142. The method of claim 140, wherein the disease is an autoimmune disease selected from the group consisting of Type 1 Diabetes (T1D), Systemic Lupus Erythematosus (SLE), Rheumatoid Arthritis (RA), and Multiple Sclerosis (MS).
143. A kit comprising instructions for use and a) the engineered cell of any one of claims 1-39 or 126 and/or one or more components of the system of any one of claims 44-80; and/or b) rapamycin or a rapalog.
144. The kit of claim 143, wherein the rapalog is selected from the group consisting of everolimus, CCI-779, C20-methallylrapamycin, C16-(S)-3-methylindolerapamycin, iRap, AP21967, sodium mycophenolic acid, benidipine hydrochloride, AP1903, or AP23573, or metabolites, derivatives, and/or combinations thereof 145. A syringe comprising the engineered cell of any one of claims 1-39 or 126 or a composition comprising one or more components of the system of any one of claims 44-80.
146. A catheter comprising the engineered cell of any one of claims 1-39 or 126 or a composition comprising one or more components of the system of any one of claims 44-80.

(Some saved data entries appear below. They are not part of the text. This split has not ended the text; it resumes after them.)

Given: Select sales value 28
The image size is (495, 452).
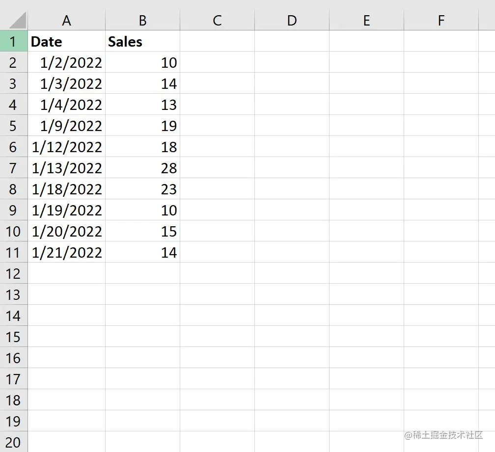Looking at the screenshot, I should (142, 168).
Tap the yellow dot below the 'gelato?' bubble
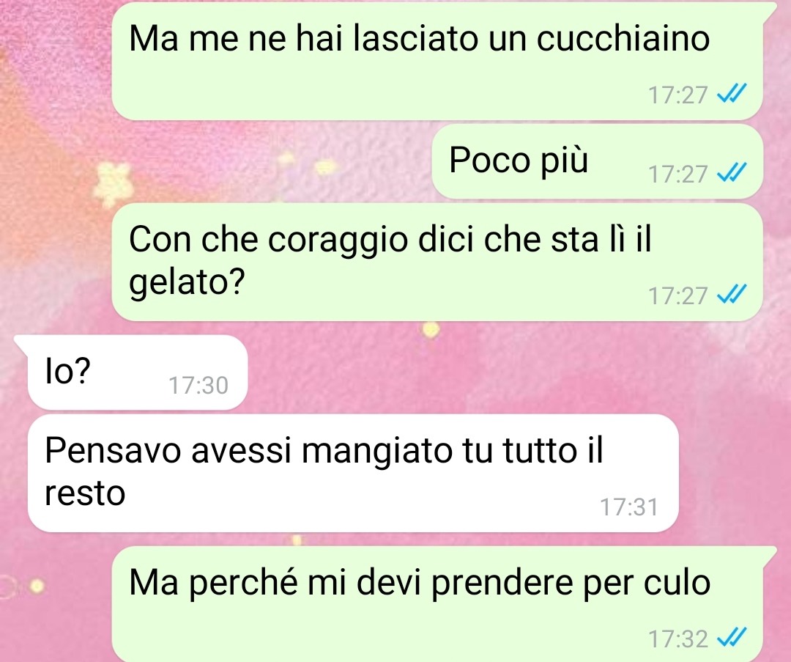 point(431,330)
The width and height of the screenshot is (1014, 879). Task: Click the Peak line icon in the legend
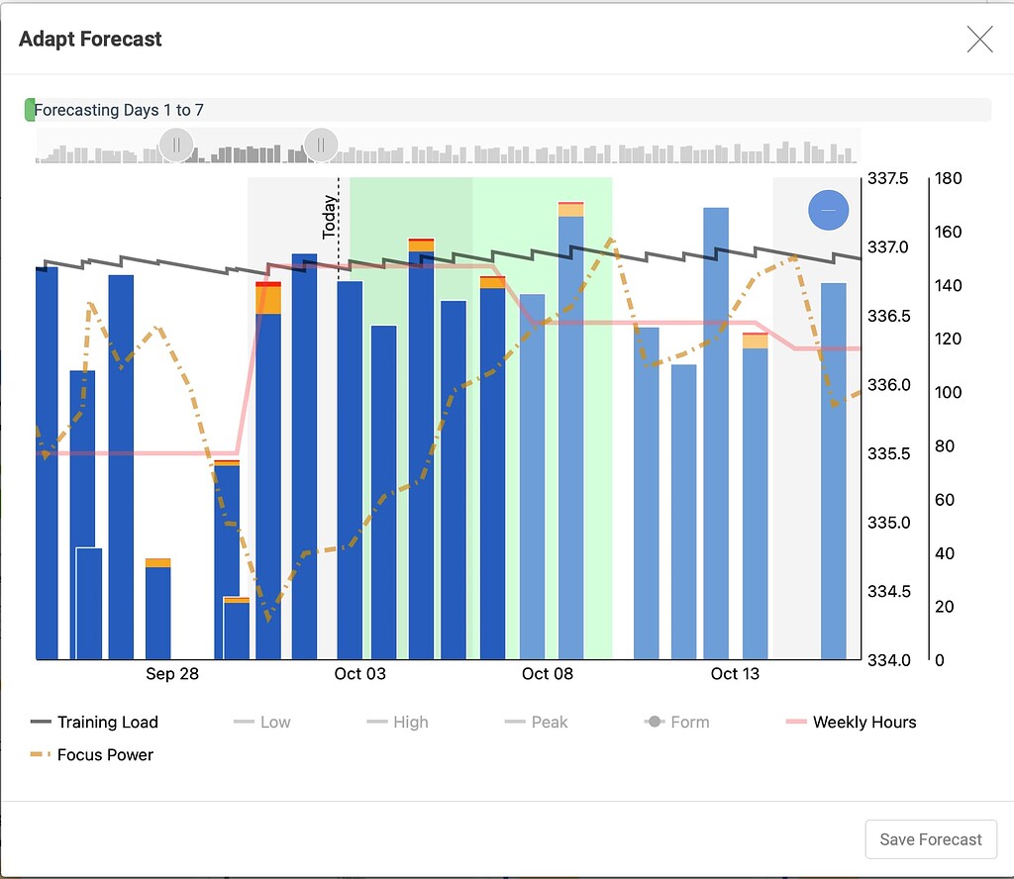tap(516, 723)
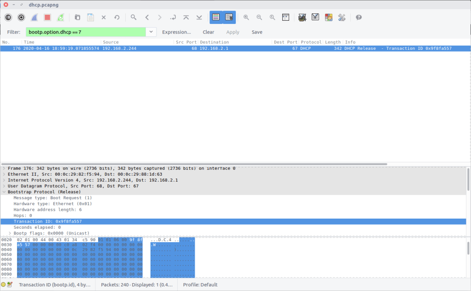Collapse the Bootstrap Protocol section
This screenshot has height=291, width=471.
tap(4, 192)
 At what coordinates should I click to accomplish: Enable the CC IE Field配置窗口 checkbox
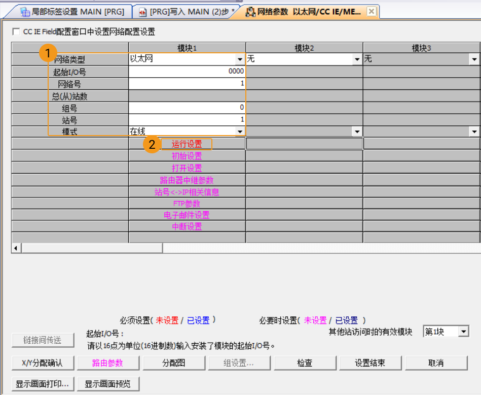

147. The use of an engineered T cell of any one of claims 1-39, 126, or 127, for the treatment of graft vs host disease (GvHD) or an autoimmune disease or a disease or condition characterized by an adverse CTL-mediated immune response.
148. The use of an engineered T cell of any one of claims 1-39, 126, and 127, for the manufacture of a medicament for the treatment of graft vs host disease (GvHD) or an autoimmune disease or a disease or condition characterized by an adverse CTL-mediated immune response.
149. The use of the system of any one of claims 44-80, for the treatment of graft vs host disease (GvHD) or an autoimmune disease or a disease or condition characterized by an adverse CTL-mediated immune response.
150. The use of the system of any one of claims 44-80, for the manufacture of a medicament for the treatment of graft vs host disease (GvHD) or an autoimmune disease or a disease or condition characterized by an adverse CTL-mediated immune response.
151. The use of the guide RNA of any one of claims 40-43, or the vector of claim 81 or 82, or the kit of claim 143 or 144, or the syringe of claim 145, or the catheter of claim 146, for the treatment of graft vs host disease (GvHD) or an autoimmune disease or a disease or condition characterized by an adverse CTL-mediated immune response.
152. The use of the guide RNA of any one of claims 40-43, or the vector of claim 81 or 82, or the kit of claim 143 or 144, or the syringe of claim 145, or the catheter of claim 146, for the manufacture of a medicament for the treatment of graft vs host disease (GvHD) or an autoimmune disease or a disease or condition characterized by an adverse CTL-mediated immune response.